The ride up Mount Carmel was an occasion never to be forgotten. The new carriage road climbs the four hundred and eighty feet which lead to the convent in wide sweeps, and is very easy; but the direct ascent is abrupt, and the views proportionately impressive. Northward, the crescent-shaped bay terminated in Acre, with all its associations of crusading times; while far below us Haifa, and all its gardens, offered, perhaps, the most smiling and prosperous picture which Palestine had ever shown us. The detached houses, buried in trees; the unwonted completeness and order of the cultivation; the miles of terraced vineyards, parents of the excellent Haifa wine; the picturesque German colony; the estates of Selim Effendi Khuri—the millionaire of a district in which are many rich men, mainly Germans; the orange and lemon gardens, with their wealth of fruit, here a flame of bougainvilea, there a bower of fragrant jessamine, at intervals a group of stately palms—where else can we find a prospect such as this?

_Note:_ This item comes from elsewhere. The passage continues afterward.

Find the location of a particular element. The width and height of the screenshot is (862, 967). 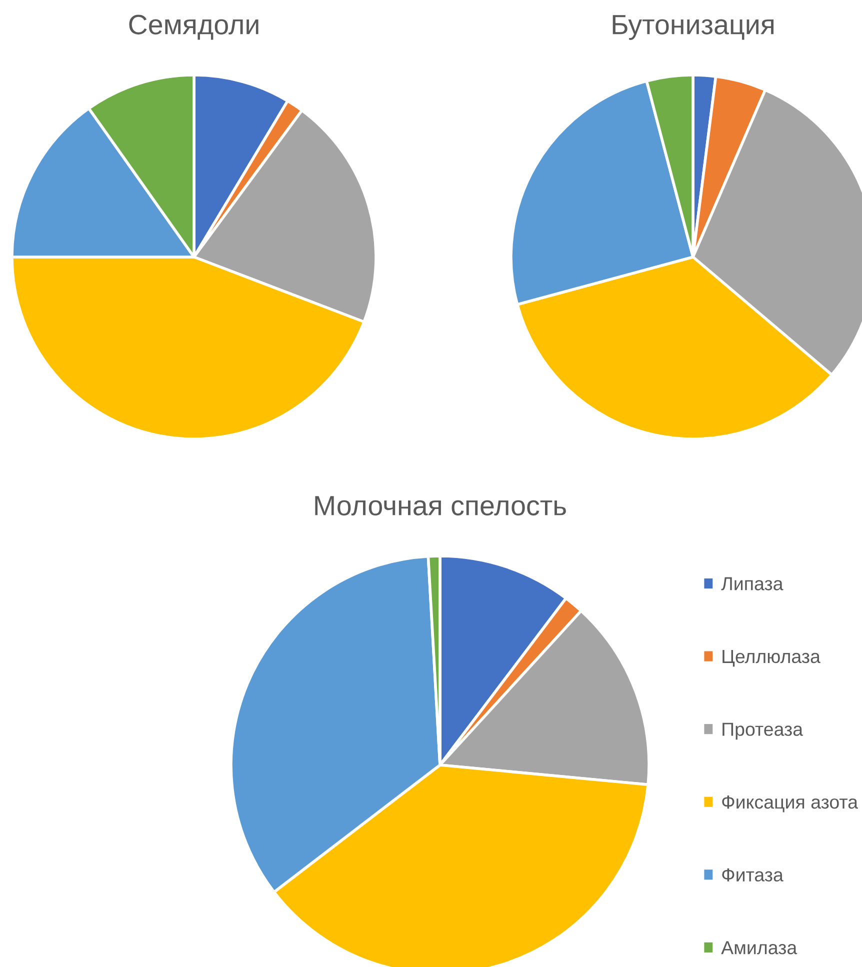

slice-label: Бутонизация is located at coordinates (693, 28).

And then, when we reached the top, was there ever such a rock garden as extends for miles along the summit of Carmel, the mountain which travellers abuse, and for which guide-books apologise? Did ever a January sky shine over a more marvellous wealth of beauty and of promise? Rocks of limestone and hornstone; a general effect of greenness, kept fresh at all times of the year owing to the neighbourhood of the sea and the constant dews; scattered shade of sapling oaks, of carobs, hawthorns, elders, Guelder-roses, pomegranates, acacias, almonds now laden with bloom, arbutus, and tamarisks; an undergrowth of azalea, genista, rock-rose, juniper, a tangle of the glorious clematis cirrhosa, with its delicate greenish blossom; myrtles, and "the slender galingale"; ferns in every shady nook—the felis-mas, asplenium-trichomanes, the scented fern; cheilanthes-fragrans, the waving maiden-hair—a feast of colour and sweetness; cyclamen, crimson, pink, and white; hyacinths, blue; chrysanthemums, golden; mandrakes, royal purple; periwinkle, sapphire; anemone coronaria, scarlet, purple, pink, white; the stately narcissus and sweet jonquils; crocuses, golden, purple, and white. And then the promise! How we longed to wait a week or two, as we watched the strong green swords of the bulbous and tuberous plants preparing to defend their coming treasure; the irises, great and small; the gladioli, the squills, the star of Bethlehem, the hyacinths, the arums, the orchises. Soon, too, there would be adonis, red and yellow; scarlet ranunculus, chrysanthemums, and later, asphodels, lupins, scented stocks, lychnis, geraniums of many kinds, centaureas, valerian and a hundred other blooms, which had sent no word of their coming, and at which we could only guess. To catalogue only seems a sort of profanation.